Note that the solution is simple because of the freedom we get with continuations: the search is not a sophisticated one, but we’re free to introduce ambiguity points anywhere that fits, and mix assertions with other code without worrying about control flow (as you do in an implementation that uses explicit loops). On the other hand, it is not too efficient since it uses a naive search strategy. (This could be improved somewhat by deferring ambiguous points, for example, don’t assign q7, q8, q9, and q10 before the first question; but much of the cost comes from the strategy for implementing continuation in Racket, which makes capturing continuations a relatively expensive operation.)

When we started out with the modified loop, we had a representation of an arbitrary natural number — but with the move to lists of choices we lost the ability to deal with such infinite choices. Getting it back is simple: delay the evaluation of the amb expressions. We can do that by switching to a list of thunks instead. The change in the code is in the result: just return the result of calling choice instead of returning it directly. We can then rename amb to amb/thunks and reimplement amb as a macro that wraps all of its sub-forms in thunks.
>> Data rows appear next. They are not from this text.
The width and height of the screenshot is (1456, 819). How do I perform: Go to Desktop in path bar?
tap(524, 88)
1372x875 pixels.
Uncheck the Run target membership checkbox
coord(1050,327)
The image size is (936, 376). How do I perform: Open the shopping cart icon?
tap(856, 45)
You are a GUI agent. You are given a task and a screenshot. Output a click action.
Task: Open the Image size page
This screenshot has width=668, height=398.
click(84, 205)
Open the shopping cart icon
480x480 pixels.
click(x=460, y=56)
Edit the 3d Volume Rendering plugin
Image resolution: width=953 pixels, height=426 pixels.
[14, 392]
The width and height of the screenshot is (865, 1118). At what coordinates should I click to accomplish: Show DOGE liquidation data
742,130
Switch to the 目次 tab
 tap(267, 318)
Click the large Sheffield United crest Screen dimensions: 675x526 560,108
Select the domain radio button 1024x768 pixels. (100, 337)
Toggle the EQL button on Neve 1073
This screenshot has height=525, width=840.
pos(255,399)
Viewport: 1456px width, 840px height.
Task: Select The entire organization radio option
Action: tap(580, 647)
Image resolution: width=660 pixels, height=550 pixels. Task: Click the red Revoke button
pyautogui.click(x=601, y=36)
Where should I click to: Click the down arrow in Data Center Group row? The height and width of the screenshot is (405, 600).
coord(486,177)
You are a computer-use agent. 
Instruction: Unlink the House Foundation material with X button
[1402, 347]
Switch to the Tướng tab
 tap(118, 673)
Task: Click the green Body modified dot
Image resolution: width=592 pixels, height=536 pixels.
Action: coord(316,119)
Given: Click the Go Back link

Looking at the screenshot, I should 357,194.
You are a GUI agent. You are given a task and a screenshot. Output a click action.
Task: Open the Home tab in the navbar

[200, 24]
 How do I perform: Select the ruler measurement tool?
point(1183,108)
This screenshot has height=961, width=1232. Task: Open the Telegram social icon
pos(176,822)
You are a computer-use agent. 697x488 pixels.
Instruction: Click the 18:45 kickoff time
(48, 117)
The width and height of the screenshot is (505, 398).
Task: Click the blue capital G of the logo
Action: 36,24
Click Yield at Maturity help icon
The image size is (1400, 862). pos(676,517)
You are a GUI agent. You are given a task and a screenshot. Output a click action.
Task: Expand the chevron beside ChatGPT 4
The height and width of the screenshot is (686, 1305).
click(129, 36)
(define (amb/thunks choices)
  (let/cc k (set! failures (cons k failures)))
  (if (pair? choices)
    (let ([choice (first choices)])
      (set! choices (rest choices))
      (choice))                    ;*** call the choice thunk
    (begin (set! failures (rest failures))
          (fail))))

(define-syntax-rule (amb E ...)
  (amb/thunks (list (lambda () E) ...)))

With this, we can implement code that computes choices rather than having them listed:

(define (integers-between n m)
  (assert (<= n m))
  (amb n (integers-between (add1 n) m)))

or even ones that are infinite:

(define (integers-from n)
  (amb n (integers-from (add1 n))))

As with any infinite sequence, there are traps to avoid. In this case, trying to write code that can find any Pythagorean triplet as:

(collect 7
  (let ([a (integers-from 1)]
        [b (integers-from 1)]
        [c (integers-from 1)])
    (assert (= (* a a) (+ (* b b) (* c c))))
    (list a b c)))

will not work. The problem is that the search loop will keep incrementing c, and therefore will not find any solution. The search can work if only the top-most choice is infinite:

(collect 7
  (let* ([a (integers-from 1)]
        [b (integers-between 1 a)]
        [c (integers-between 1 a)])
    (assert (= (* a a) (+ (* b b) (* c c))))
    (list a b c)))

The complete code follows:

;; The ambiguous operator and related utilities

#lang racket

(define failures null)

(define (fail)
  (if (pair? failures)
    ((first failures))
    (error "no more choices!")))

(define (amb/thunks choices)
  (let/cc k (set! failures (cons k failures)))
  (if (pair? choices)
    (let ([choice (first choices)])
      (set! choices (rest choices))
      (choice))
    (begin (set! failures (rest failures))
          (fail))))

(define-syntax-rule (amb E ...)
  (amb/thunks (list (lambda () E) ...)))

(define (assert condition)
  (unless condition (fail)))

(define (integers-between n m)
  (assert (<= n m))
  (amb n (integers-between (add1 n) m)))

(define (integers-from n)
  (amb n (integers-from (add1 n))))

(define (collect/thunk n thunk)
  (define results null)
  (let/cc too-few
    (set! failures (list too-few))
    (define result (thunk))
    (set! results (cons result results))
    (set! n (sub1 n))
    (unless (zero? n) (fail)))
  (set! failures null)
  (reverse results))

(define-syntax collect
  (syntax-rules ()
    ;; collect N results
    [(_ N E) (collect/thunk N (lambda () E))]
    ;; collect all results
    [(_ E) (collect/thunk -1 (lambda () E))]))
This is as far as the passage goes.